Saved entries:
[Start of section]
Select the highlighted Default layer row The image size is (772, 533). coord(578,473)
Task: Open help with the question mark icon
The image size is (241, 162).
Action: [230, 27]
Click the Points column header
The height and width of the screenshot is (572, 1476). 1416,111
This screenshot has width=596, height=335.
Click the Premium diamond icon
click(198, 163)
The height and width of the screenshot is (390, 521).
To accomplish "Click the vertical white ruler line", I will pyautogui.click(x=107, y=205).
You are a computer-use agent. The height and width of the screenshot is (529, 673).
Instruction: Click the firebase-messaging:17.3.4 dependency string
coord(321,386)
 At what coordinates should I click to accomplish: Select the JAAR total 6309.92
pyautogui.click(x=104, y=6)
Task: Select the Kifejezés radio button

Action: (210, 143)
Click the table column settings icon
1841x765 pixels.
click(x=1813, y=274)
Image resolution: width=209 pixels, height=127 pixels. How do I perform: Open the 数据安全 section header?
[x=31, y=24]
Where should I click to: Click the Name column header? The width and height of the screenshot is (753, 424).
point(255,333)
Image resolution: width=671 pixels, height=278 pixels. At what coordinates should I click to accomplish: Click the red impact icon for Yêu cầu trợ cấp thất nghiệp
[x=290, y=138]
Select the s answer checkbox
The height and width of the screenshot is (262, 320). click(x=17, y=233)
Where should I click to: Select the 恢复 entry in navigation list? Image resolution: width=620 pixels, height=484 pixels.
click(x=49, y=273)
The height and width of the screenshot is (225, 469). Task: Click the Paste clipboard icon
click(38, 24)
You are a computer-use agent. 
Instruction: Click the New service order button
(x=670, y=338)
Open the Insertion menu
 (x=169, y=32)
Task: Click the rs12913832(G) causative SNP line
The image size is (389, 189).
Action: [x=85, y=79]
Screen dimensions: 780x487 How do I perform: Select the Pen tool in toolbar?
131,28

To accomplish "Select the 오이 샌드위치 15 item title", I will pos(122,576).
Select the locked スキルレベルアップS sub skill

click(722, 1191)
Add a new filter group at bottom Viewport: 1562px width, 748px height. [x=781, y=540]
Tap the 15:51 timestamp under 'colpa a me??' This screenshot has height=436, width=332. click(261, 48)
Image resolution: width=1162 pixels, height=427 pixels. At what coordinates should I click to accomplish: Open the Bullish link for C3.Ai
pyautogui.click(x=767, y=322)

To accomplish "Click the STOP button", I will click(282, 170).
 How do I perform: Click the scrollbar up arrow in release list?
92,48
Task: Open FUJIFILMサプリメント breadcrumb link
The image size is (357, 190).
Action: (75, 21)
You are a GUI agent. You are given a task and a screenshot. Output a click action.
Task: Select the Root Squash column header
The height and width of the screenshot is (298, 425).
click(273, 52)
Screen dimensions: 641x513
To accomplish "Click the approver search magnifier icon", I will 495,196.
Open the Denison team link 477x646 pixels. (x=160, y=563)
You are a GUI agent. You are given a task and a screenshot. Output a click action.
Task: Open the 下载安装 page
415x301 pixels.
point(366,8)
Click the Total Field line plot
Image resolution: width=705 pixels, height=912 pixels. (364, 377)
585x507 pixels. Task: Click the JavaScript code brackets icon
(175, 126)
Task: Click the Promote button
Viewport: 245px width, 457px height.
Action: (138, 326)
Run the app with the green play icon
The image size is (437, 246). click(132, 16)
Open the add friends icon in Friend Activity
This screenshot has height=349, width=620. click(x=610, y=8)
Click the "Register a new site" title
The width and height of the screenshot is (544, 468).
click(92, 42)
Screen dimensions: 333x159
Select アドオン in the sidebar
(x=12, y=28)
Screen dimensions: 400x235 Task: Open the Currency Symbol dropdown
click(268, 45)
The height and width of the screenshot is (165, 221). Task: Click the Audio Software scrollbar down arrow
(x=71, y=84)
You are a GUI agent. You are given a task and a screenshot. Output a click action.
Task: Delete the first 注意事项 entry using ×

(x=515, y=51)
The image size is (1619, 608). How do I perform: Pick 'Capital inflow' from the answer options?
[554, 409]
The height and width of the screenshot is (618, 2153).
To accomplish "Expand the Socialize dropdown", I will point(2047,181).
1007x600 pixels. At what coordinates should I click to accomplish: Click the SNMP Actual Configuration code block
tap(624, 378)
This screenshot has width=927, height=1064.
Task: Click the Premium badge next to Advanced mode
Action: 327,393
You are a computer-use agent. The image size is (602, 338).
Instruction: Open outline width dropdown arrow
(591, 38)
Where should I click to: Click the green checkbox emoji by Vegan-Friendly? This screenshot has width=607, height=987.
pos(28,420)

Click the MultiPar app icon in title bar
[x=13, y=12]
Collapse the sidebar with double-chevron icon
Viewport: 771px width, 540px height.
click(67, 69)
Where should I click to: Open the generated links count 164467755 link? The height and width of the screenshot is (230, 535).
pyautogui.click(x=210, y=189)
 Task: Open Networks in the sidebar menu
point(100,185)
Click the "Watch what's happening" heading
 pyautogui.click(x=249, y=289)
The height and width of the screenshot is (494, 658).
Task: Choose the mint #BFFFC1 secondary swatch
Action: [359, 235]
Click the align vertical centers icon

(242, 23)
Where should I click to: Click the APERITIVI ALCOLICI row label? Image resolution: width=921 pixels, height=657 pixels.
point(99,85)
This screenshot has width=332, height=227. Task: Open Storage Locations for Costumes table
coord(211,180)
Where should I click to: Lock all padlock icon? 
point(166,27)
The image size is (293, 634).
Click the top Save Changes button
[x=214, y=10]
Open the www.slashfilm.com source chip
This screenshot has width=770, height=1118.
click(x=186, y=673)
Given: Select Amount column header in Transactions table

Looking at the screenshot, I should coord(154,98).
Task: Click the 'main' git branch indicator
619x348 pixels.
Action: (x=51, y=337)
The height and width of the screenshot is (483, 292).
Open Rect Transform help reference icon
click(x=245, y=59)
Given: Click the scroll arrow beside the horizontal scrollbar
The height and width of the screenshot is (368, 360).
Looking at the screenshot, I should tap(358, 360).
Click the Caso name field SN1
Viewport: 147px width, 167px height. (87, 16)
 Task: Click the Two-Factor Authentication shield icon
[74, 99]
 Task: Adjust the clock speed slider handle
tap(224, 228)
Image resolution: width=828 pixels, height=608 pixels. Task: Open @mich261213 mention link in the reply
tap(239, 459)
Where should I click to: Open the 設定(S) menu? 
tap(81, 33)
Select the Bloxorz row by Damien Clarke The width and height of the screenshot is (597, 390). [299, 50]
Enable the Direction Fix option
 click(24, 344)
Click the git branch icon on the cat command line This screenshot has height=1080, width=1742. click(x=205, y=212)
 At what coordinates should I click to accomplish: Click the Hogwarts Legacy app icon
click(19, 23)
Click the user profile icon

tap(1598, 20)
[End of section]
Starting with the line that contains "Click the Caso name field SN1", restate every line up to and including the last one above, exactly.

Click the Caso name field SN1
Viewport: 147px width, 167px height. (87, 16)
 Task: Click the Two-Factor Authentication shield icon
[74, 99]
 Task: Adjust the clock speed slider handle
tap(224, 228)
Image resolution: width=828 pixels, height=608 pixels. Task: Open @mich261213 mention link in the reply
tap(239, 459)
Where should I click to: Open the 設定(S) menu? 
tap(81, 33)
Select the Bloxorz row by Damien Clarke The width and height of the screenshot is (597, 390). [299, 50]
Enable the Direction Fix option
 click(24, 344)
Click the git branch icon on the cat command line This screenshot has height=1080, width=1742. click(x=205, y=212)
 At what coordinates should I click to accomplish: Click the Hogwarts Legacy app icon
click(19, 23)
Click the user profile icon

tap(1598, 20)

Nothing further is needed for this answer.